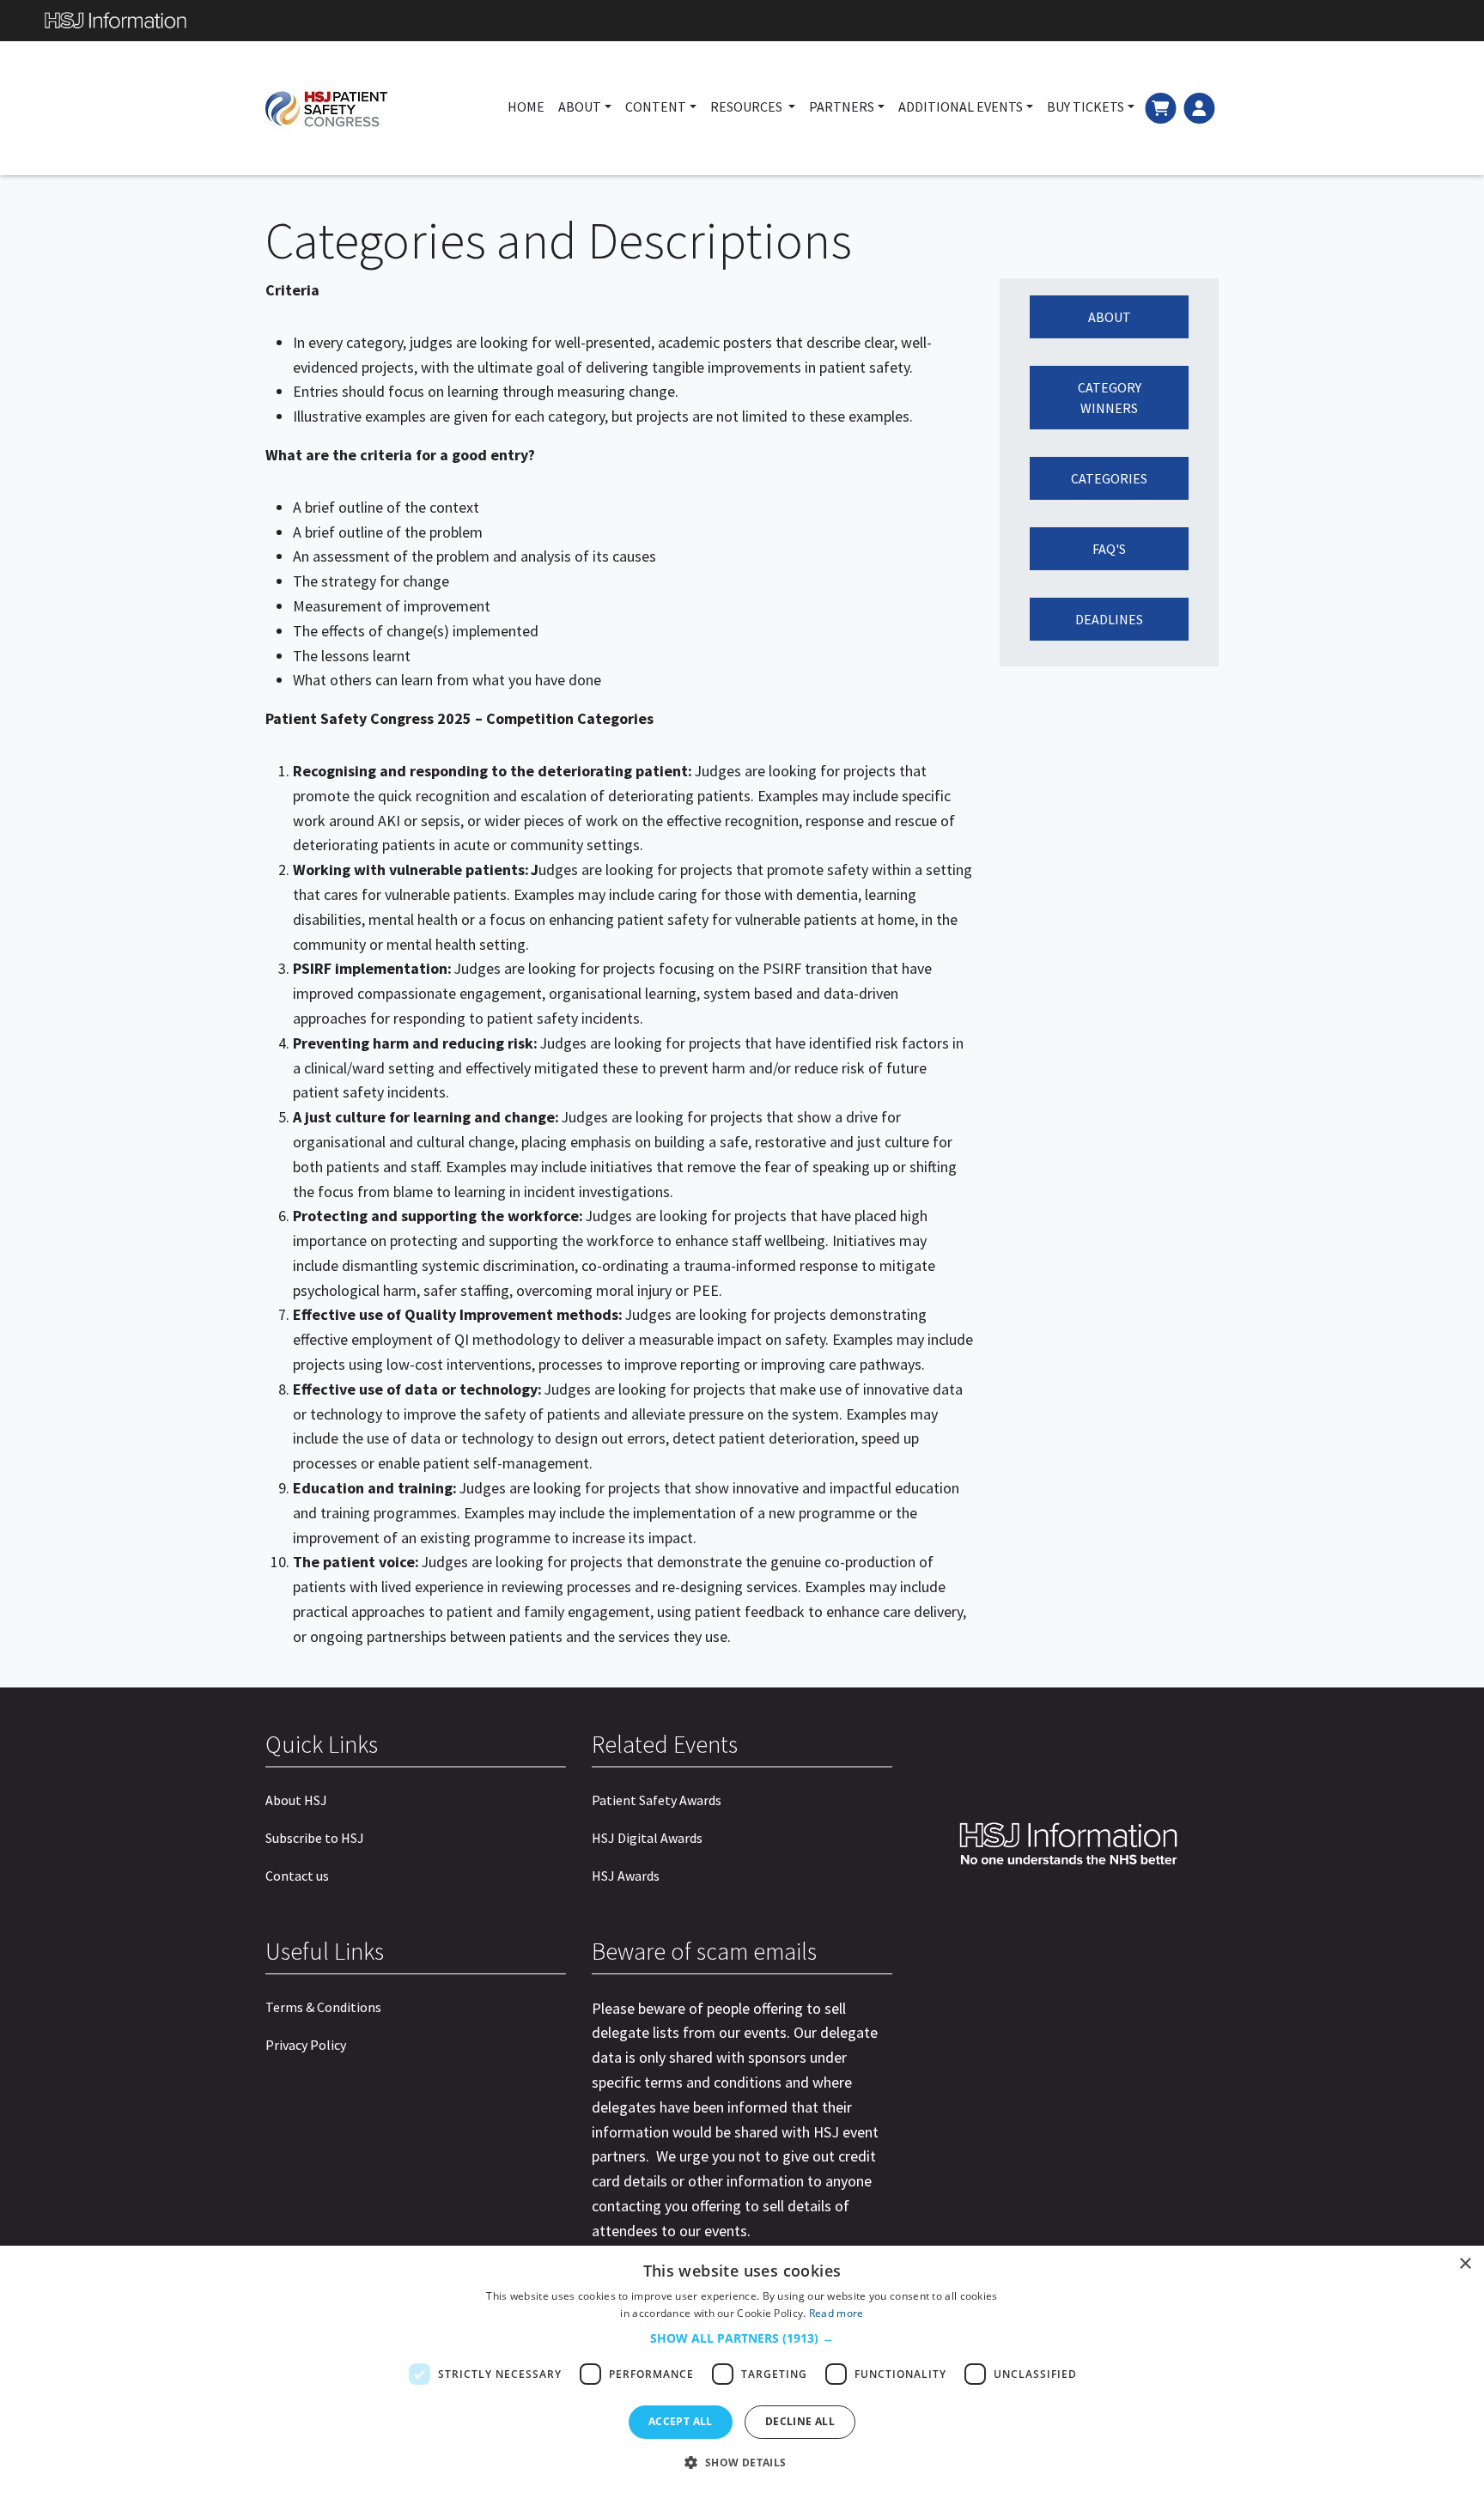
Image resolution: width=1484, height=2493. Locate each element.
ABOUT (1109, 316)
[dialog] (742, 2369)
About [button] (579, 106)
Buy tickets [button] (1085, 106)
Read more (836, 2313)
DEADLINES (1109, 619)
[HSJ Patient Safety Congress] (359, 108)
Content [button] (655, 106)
+++
Please output every line of the listing as it stands, and omit its images.

# Written response
Image resolution: width=1484, height=2493. Locate each element.
ABOUT (1109, 316)
[dialog] (742, 2369)
About [button] (579, 106)
Buy tickets [button] (1085, 106)
Read more (836, 2313)
DEADLINES (1109, 619)
[HSJ Patient Safety Congress] (359, 108)
Content [button] (655, 106)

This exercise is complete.